:: Task directions ::
Exactly reproduce the data from its first line through the line with "Copy first bookmark", leaving out every line after it.

:: Records supplied ::
· · ·

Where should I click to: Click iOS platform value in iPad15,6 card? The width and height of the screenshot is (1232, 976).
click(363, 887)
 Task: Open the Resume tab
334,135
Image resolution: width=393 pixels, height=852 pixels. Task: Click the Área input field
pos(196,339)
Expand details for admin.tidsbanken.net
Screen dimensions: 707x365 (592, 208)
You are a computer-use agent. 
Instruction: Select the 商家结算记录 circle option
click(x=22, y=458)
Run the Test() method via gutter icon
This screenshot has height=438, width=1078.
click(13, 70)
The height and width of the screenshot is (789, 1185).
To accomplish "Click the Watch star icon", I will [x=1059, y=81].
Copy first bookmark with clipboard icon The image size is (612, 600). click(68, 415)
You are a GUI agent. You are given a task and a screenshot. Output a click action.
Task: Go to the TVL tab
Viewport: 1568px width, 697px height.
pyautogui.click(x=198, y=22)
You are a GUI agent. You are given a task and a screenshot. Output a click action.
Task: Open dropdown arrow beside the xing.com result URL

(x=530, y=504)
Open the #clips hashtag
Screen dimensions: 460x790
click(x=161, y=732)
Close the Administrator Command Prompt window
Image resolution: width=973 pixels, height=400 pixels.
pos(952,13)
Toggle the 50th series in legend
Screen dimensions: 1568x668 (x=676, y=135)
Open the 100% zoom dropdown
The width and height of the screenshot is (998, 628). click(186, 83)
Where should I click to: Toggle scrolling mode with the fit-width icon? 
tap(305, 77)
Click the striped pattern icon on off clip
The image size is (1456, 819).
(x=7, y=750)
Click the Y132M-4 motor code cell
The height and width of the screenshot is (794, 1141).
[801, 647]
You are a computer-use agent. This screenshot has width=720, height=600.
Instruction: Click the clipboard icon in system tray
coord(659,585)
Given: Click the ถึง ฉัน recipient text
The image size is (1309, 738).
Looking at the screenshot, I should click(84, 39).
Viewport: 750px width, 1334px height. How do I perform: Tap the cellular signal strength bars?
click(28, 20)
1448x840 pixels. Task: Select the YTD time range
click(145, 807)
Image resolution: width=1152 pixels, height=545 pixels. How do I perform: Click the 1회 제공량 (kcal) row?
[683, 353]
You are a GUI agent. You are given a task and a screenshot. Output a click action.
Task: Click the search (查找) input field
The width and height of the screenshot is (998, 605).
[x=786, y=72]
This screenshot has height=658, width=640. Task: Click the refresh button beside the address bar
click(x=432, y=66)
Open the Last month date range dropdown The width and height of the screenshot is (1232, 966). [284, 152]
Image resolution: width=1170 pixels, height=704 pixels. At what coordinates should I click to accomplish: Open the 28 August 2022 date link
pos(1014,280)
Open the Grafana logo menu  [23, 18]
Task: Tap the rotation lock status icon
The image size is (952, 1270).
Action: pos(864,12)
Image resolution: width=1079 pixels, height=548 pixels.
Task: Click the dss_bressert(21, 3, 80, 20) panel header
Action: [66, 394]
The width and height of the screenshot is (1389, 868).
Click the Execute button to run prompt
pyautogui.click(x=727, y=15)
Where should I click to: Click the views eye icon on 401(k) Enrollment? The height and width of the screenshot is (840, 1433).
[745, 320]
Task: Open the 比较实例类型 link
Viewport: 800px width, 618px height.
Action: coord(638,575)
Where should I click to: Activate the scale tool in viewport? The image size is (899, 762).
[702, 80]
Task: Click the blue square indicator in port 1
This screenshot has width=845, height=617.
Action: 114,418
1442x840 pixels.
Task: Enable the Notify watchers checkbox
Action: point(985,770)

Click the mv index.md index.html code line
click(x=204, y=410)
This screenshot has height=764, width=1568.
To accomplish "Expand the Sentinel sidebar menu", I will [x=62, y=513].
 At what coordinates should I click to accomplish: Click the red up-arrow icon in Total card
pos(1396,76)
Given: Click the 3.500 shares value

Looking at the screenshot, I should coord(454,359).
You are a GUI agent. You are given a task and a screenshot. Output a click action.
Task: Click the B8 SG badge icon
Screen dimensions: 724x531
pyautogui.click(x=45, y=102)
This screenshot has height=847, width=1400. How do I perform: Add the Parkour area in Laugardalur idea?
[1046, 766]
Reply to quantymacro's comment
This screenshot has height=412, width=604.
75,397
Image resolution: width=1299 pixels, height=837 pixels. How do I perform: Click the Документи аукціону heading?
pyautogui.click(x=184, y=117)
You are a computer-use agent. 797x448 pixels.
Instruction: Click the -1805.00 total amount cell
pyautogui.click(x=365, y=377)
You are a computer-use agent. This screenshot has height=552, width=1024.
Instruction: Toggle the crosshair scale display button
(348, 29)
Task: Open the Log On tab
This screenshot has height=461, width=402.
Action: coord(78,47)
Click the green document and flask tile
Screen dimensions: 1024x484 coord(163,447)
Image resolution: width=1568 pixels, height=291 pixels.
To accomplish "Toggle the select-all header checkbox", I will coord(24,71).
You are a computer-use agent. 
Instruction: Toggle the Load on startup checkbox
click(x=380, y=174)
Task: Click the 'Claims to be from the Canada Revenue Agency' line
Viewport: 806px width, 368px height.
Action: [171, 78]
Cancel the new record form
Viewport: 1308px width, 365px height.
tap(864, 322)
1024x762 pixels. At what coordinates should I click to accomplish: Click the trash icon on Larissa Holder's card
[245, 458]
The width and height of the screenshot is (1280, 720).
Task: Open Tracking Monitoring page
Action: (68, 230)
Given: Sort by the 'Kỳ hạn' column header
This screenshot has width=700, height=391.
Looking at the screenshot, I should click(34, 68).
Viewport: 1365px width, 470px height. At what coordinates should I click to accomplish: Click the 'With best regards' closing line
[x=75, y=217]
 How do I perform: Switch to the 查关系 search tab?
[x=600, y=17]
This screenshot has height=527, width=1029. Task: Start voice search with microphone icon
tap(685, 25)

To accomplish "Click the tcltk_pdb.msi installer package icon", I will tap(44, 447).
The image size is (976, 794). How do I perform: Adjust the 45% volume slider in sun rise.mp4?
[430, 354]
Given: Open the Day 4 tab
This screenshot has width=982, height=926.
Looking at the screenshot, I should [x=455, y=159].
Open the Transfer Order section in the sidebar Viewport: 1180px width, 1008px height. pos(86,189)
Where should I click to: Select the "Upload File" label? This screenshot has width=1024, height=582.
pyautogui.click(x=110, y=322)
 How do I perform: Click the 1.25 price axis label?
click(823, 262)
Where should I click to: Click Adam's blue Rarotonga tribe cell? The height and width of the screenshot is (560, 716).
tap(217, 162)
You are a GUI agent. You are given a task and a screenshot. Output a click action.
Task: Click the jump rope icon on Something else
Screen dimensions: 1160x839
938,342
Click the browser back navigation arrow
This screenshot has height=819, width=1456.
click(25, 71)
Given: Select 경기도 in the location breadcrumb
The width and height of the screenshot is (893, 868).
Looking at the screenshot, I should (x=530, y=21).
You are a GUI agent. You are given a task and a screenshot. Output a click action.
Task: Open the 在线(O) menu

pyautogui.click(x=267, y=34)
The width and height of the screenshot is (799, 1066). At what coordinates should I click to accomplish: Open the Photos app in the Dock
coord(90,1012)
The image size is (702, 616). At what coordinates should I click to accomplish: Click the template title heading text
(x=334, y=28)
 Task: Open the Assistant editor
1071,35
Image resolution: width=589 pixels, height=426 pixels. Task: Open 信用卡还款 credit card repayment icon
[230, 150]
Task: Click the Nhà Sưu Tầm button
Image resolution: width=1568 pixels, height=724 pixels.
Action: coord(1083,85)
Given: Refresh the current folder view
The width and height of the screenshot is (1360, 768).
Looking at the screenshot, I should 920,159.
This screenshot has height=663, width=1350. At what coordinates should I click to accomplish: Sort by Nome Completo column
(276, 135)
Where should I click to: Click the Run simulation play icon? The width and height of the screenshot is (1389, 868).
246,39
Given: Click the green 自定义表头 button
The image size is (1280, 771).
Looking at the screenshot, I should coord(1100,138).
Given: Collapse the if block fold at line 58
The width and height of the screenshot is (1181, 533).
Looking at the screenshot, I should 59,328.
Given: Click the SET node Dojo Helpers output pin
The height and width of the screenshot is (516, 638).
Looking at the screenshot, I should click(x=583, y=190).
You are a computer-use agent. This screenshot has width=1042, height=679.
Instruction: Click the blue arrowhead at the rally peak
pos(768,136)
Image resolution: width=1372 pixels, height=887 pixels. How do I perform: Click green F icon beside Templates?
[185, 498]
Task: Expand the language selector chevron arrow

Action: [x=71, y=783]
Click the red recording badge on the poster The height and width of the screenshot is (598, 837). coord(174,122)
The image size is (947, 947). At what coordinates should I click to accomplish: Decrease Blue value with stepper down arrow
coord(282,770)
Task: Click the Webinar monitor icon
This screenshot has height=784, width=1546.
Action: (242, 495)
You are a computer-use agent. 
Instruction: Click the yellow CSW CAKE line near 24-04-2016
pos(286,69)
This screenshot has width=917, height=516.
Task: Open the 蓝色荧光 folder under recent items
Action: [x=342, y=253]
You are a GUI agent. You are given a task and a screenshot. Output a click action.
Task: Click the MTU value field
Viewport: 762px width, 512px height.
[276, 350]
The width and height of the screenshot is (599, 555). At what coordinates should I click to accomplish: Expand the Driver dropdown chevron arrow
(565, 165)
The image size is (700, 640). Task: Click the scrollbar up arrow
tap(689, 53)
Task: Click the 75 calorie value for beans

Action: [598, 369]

· · ·

:: Written solution ::
Where should I click to: Click iOS platform value in iPad15,6 card? The width and height of the screenshot is (1232, 976).
click(363, 887)
 Task: Open the Resume tab
334,135
Image resolution: width=393 pixels, height=852 pixels. Task: Click the Área input field
pos(196,339)
Expand details for admin.tidsbanken.net
Screen dimensions: 707x365 (592, 208)
You are a computer-use agent. 
Instruction: Select the 商家结算记录 circle option
click(x=22, y=458)
Run the Test() method via gutter icon
This screenshot has height=438, width=1078.
click(13, 70)
The height and width of the screenshot is (789, 1185).
To accomplish "Click the Watch star icon", I will [x=1059, y=81].
Copy first bookmark with clipboard icon The image size is (612, 600). click(68, 415)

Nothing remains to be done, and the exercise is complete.